Opener… Street Theater 1980

This is opening rewritten fragment to longer piece… about 800 words of 9000.

Desk

“Try not to applaud when I make a mistake, you’re only reinforcing my bad habits.”

Jefferson Street 1980

One of the grittiest hand to mouth hustles ever invented in this world of hard knocks is busking. No contracts, no off site gigs, just pure hat and more hat shows. Hat is shorthand— by hat I mean stone cold cash you can count out and hold in your hand after a performance. The lightning bolt street performing epiphany hijacked my not yet completed journey to adulthood. Somehow I had come to believe life was about running wild and being free. Anxious family and friends thought I was headed toward a cobblestone catastrophe. Destitution and insolvency were bookended plotting points. There is no getting off the road, there were no lucky breaks, no easy streets on this obstacle strewn path. You can’t undo what you’ve bet your life on. An emergent busker is a dreamer drowning in a world insisting on orthodoxy. There has to be no other way out. This is your fated Tombstone. Conformity is a stinking stalemate. You set out to do so many shows, as far as an eye can see, until you’re at risk of being buried in a sea of nickels, dimes and quarters.

I had been stalling. I’d put off trying my luck on the sidewalks of San Francisco so long it was now a fresh and unused January of 1980. I drove into Fisherman’s Wharf, it was a crazy early morning— the sky a muted overcast blotted daybreak. Streets were empty but for the mournful seagulls, barking sea lions, and this one tentative performer preparing to place his fateful future on the line.

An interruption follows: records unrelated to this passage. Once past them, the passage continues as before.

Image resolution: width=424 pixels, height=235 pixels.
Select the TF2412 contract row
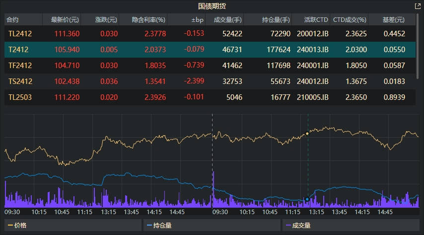[20, 66]
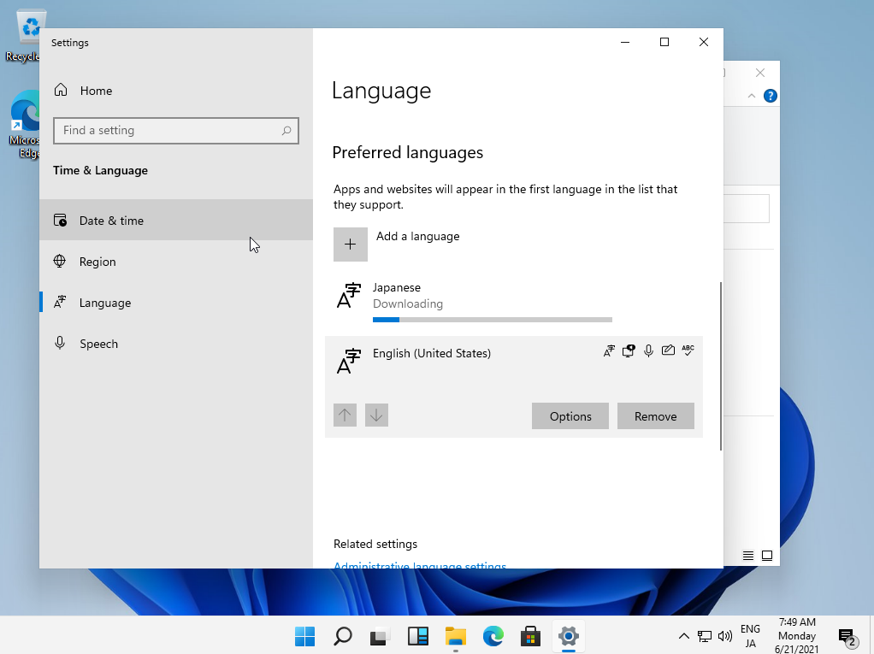Open the Date & time settings page
Image resolution: width=874 pixels, height=654 pixels.
(x=111, y=221)

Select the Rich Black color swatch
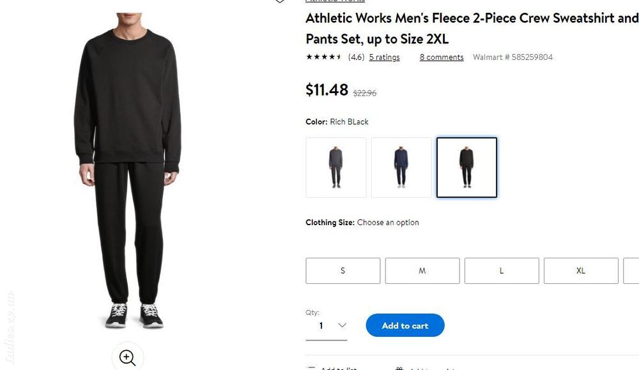coord(466,167)
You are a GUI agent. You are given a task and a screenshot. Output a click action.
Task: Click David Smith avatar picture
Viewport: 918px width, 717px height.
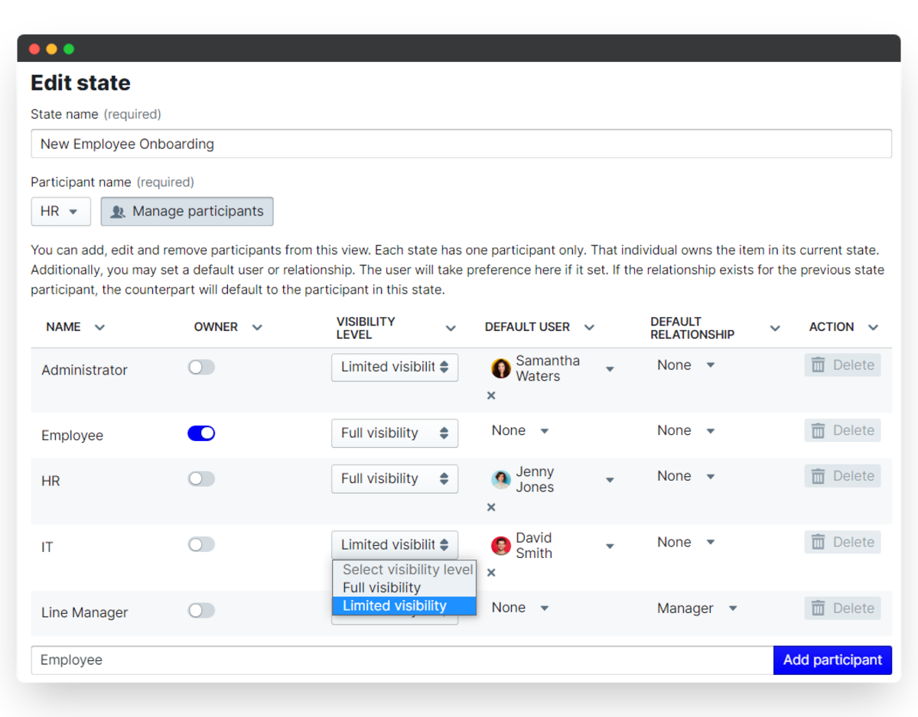pyautogui.click(x=501, y=546)
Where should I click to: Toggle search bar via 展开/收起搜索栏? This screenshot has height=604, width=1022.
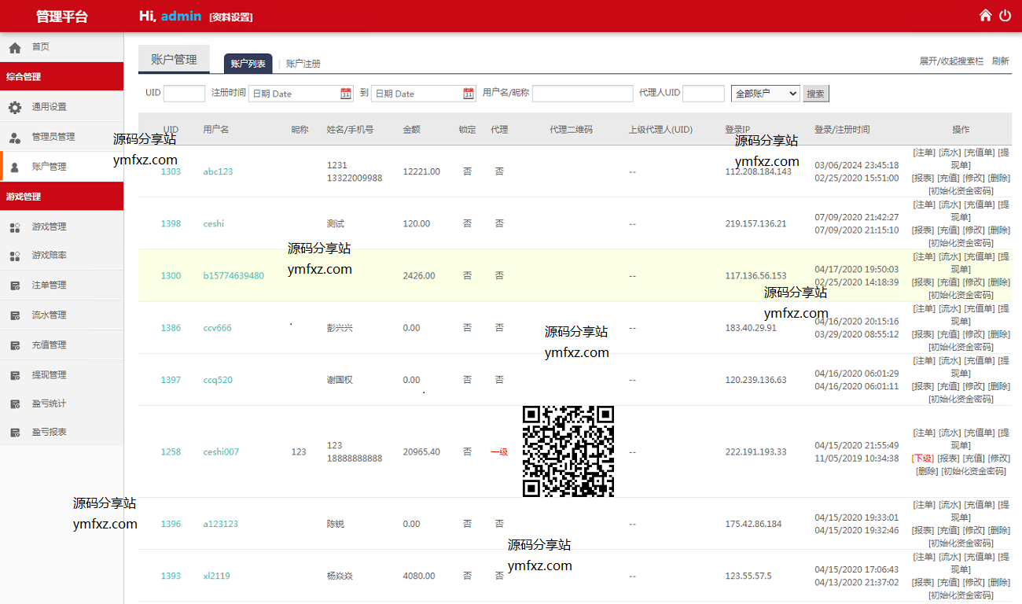tap(951, 61)
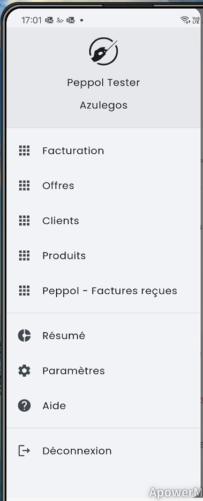Screen dimensions: 203x501
Task: Tap the Azulegos company name
Action: 103,105

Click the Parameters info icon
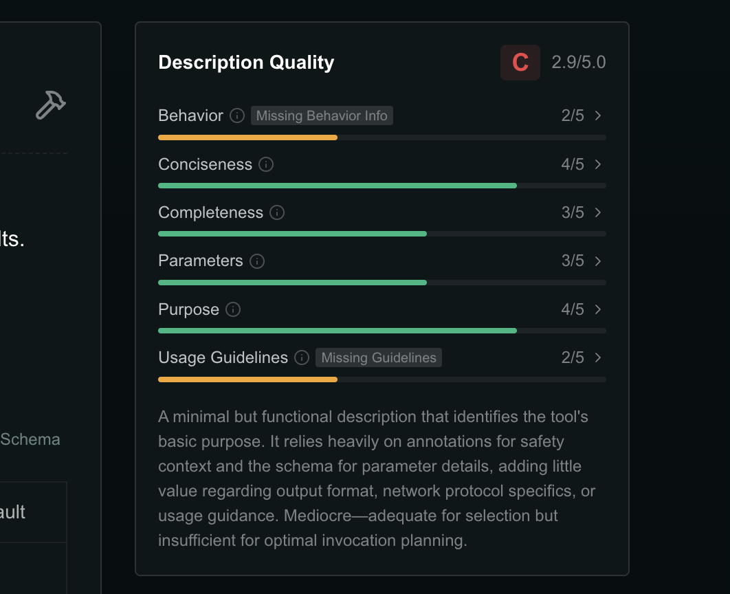257,261
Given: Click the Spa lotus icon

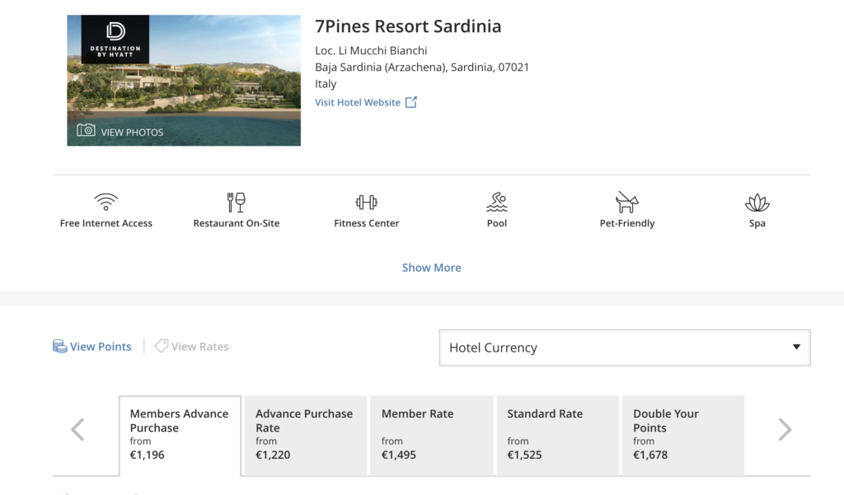Looking at the screenshot, I should point(757,203).
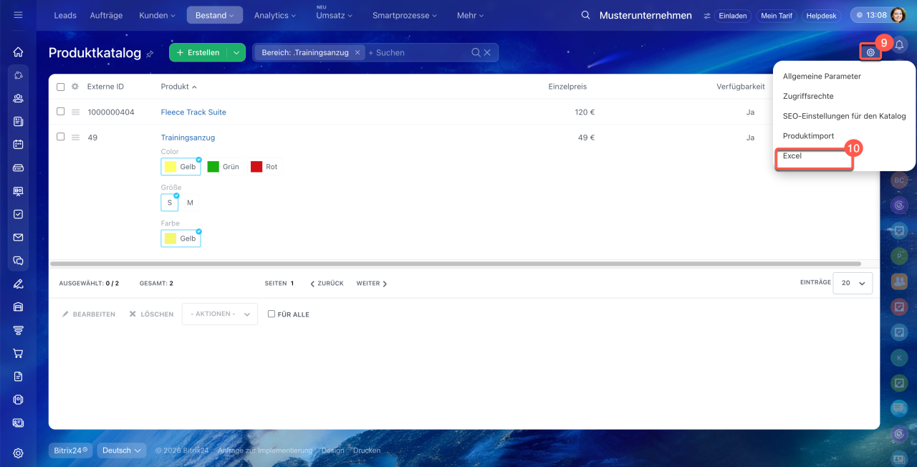Click the search magnifier in the top bar
The image size is (917, 467).
coord(585,15)

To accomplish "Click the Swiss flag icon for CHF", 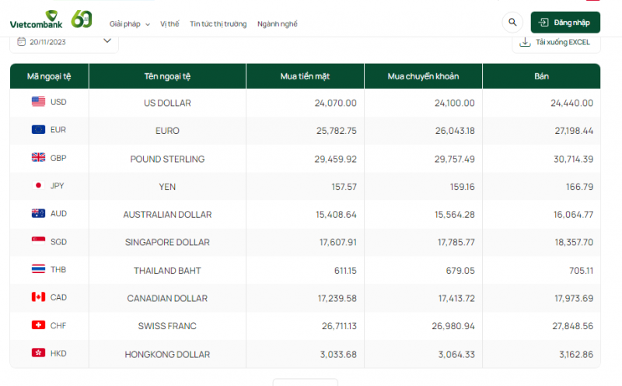I will pyautogui.click(x=38, y=325).
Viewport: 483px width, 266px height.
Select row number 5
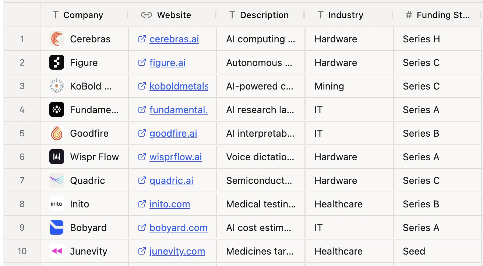[x=21, y=133]
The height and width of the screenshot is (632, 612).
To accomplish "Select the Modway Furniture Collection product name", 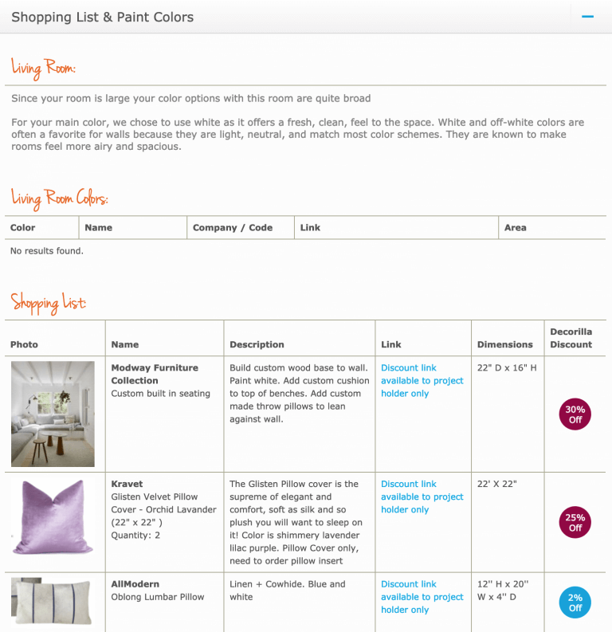I will coord(155,375).
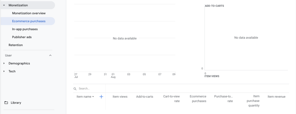Sort by Item revenue column
The height and width of the screenshot is (114, 296).
pos(277,97)
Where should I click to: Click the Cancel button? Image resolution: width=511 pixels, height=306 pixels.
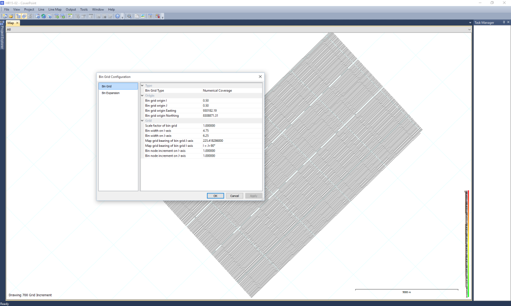tap(234, 196)
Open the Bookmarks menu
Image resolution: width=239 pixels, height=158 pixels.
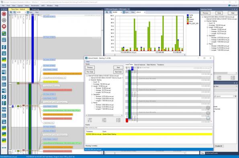[x=35, y=6]
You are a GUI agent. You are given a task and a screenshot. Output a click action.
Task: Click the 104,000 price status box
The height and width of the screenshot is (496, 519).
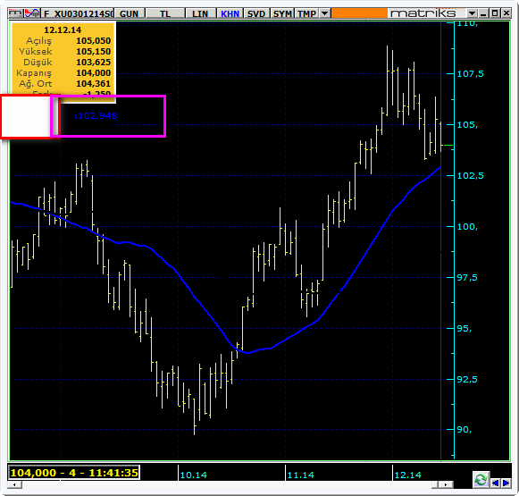pyautogui.click(x=74, y=473)
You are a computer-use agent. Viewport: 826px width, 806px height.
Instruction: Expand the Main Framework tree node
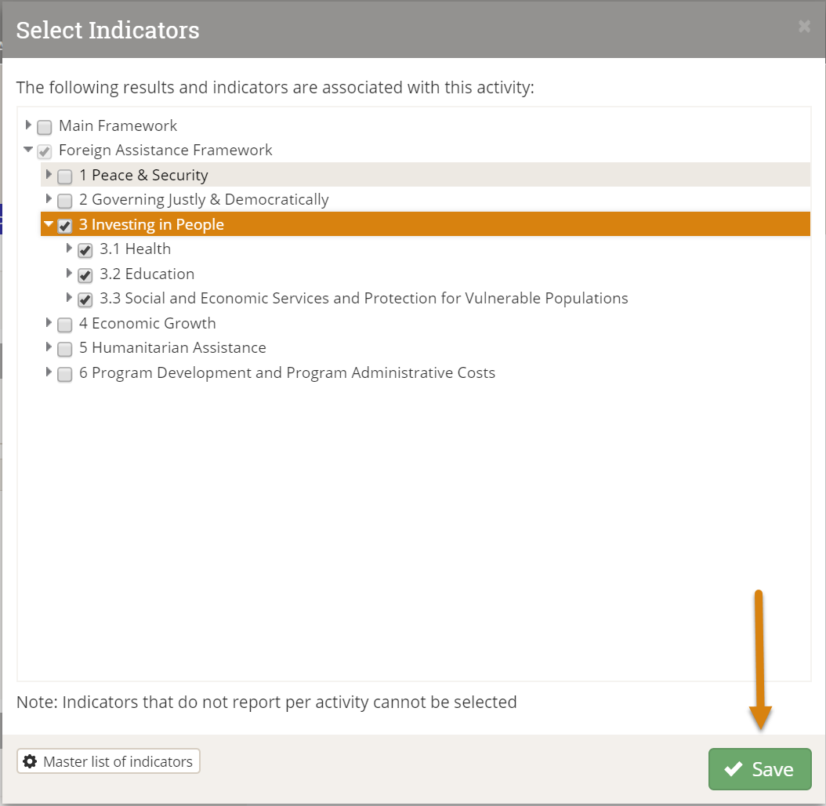[x=29, y=125]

Making it to the tippy top of the small time sidewalk show  I’d need to find a way of delivering my best razor sharp fifteen minutes. Running too long was too much and too short added up to too little. All in from start to finale was not one second more than one quarter of one hour’s journey to glorious acclaim or crushing defeat. I jiggered the running order, discarded one routine added another. I invented jokes there and then, whipped up wisecracks on the fly. This is throwing it down. Street performing is about owning every inch of the self-claimed constitutionally guaranteed concrete stage. This is the pedestrian’s coliseum. You are an entertainment gladiator.

Raspy voiced, drained emotionally, the unrelenting grinding first day exacted its toll. Sidewalk shows are a monument to repetition. Over and over the same routine altered on the whim and the will was retried and refined. Improvement inched ahead uphill— grudgingly.

Devilstick

A More Present Era Likeness 

In a scalding hot heartbeat the first weekend flashed by. Twenty-four shows reverberated in my head like a broken record. Gut wrenching images of audiences walking away before I could pass the hat tortured my lean confidence. Curious youngsters begging parents wanted to stay to see what happened next. Children recognized the infant mortal fragility disguised beneath my thin busking veneer and pleaded to stay to see what further trials this odd bit player would be forced to endure. More than a few lovely’s lingered. Standing in scuffed shoe leather a beat cop ordered that I watch my crowd size. Merchants stood in their doorways half curious, inconvenienced, not yet convinced smoking cigarettes. Assorted stubborn misfits, the grizzled survivors of the sidewalk scene all too pressed by their own scramble to make ends meet had not even a spare moment to fritter away calculating the odds of my surviving. My peers didn’t need to know, they knew. Those relationships would grow if I could make my sidewalk show stick. Jefferson Street was wide open if you were foolish enough. Here was untamed frontier, civilizations western most outpost, an emphatic continental end of the line— the leading edge of some one of a kind dubious vocational enterprise.

Street theater is first and foremost about profitably stopping people dead in their tracks. Two becomes four, four turns into eight; eight becomes an engaged audience of fifty. Practitioner’s of this centuries old enterprise have an eye, feel the vibe— know how quick they’ll draw a crowd—  how long they dare to hold them. Change the show’s length, alter the pace, adapt to live another day, execution is the whole enchilada. Wily buskers got this one word— survival— tattooed across their chest— there is no second chance, prosper or perish, show up, play big, be present for the only moment that counts. Get real you overzealous flame throwing heartbreaker or sit back down— life is short.